* [Work instructions] Output, word for word, the line that contains "Privacy-Policy (166, 2483)" and all lines after it in the records below, omitting pictures.

* [Records for the task]
--- START ---
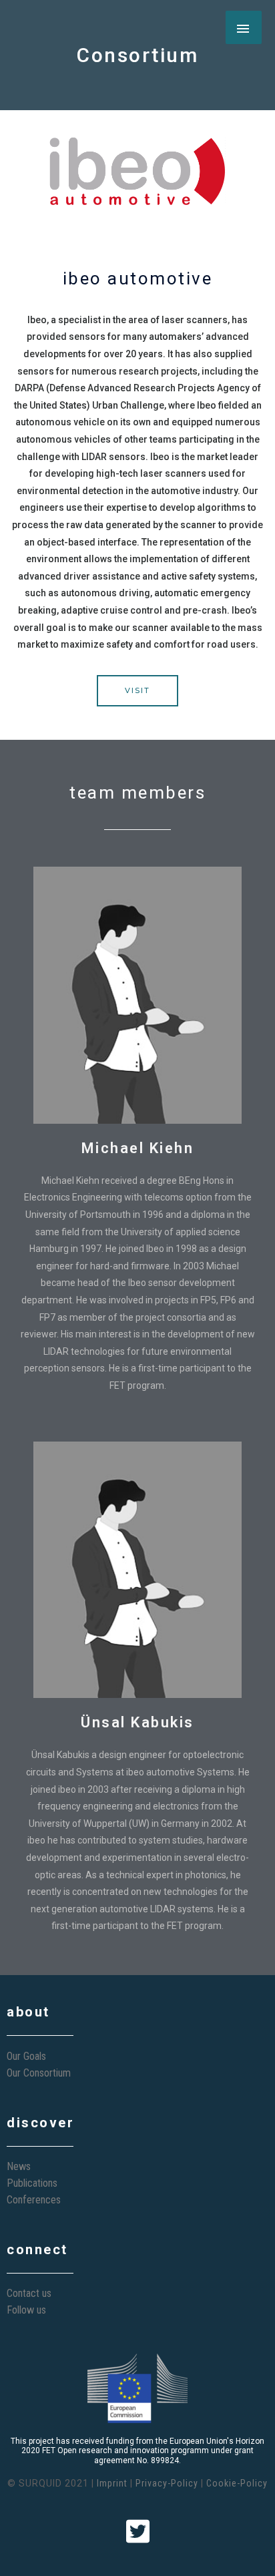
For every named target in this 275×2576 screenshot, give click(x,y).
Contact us (29, 2293)
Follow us (26, 2310)
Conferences (34, 2199)
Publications (32, 2183)
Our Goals (26, 2056)
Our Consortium (39, 2073)
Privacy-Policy (166, 2483)
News (19, 2166)
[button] (137, 690)
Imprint (112, 2483)
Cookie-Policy (237, 2483)
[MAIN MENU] (244, 27)
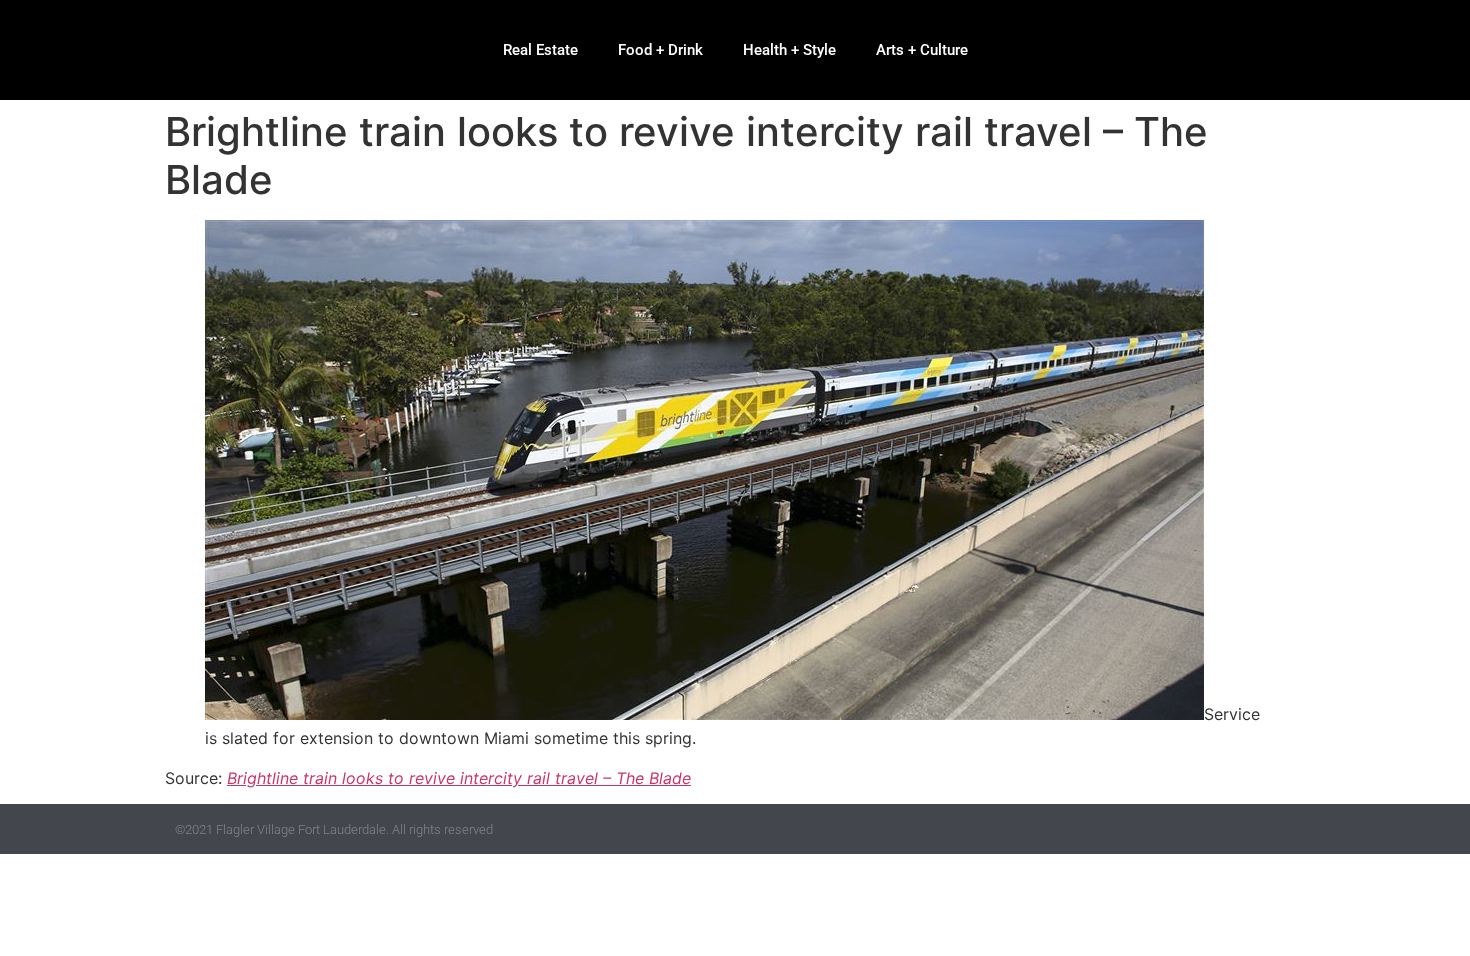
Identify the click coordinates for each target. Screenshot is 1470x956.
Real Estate (540, 50)
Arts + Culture (922, 50)
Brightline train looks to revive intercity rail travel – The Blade (459, 778)
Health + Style (789, 50)
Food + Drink (660, 50)
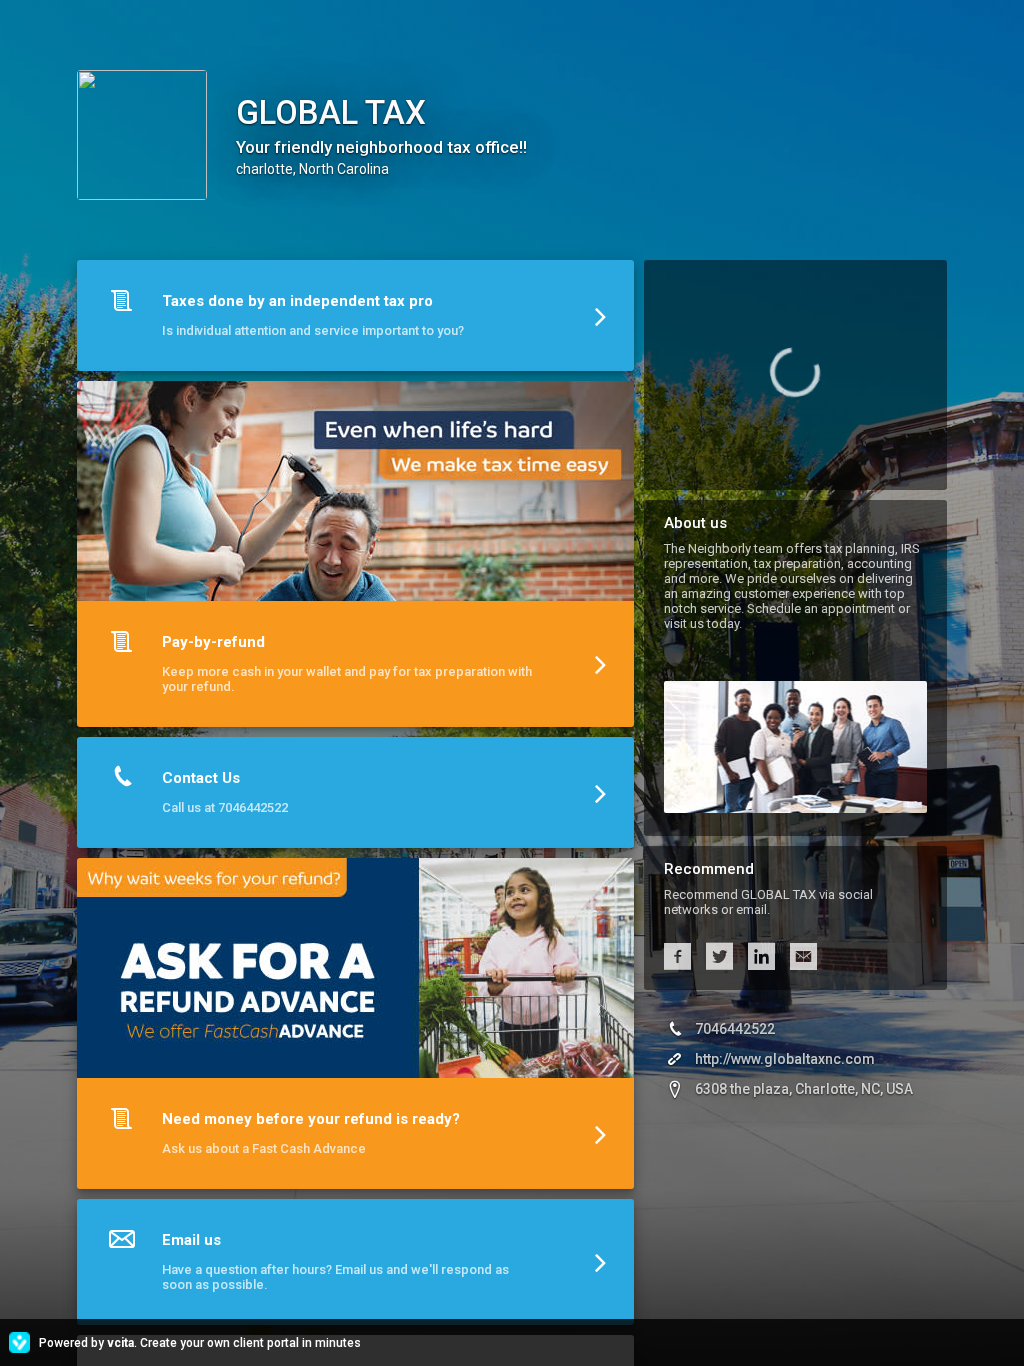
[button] (355, 320)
--- END ---
* [Response to the task]
Privacy-Policy (166, 2483)
News (19, 2166)
[button] (137, 690)
Imprint (112, 2483)
Cookie-Policy (237, 2483)
[MAIN MENU] (244, 27)
Identify the click coordinates for each target. Screenshot is 1470x956.
Real Estate (540, 50)
Arts + Culture (922, 50)
Brightline train looks to revive intercity rail travel – The Blade (459, 778)
Health + Style (789, 50)
Food + Drink (660, 50)
[button] (355, 320)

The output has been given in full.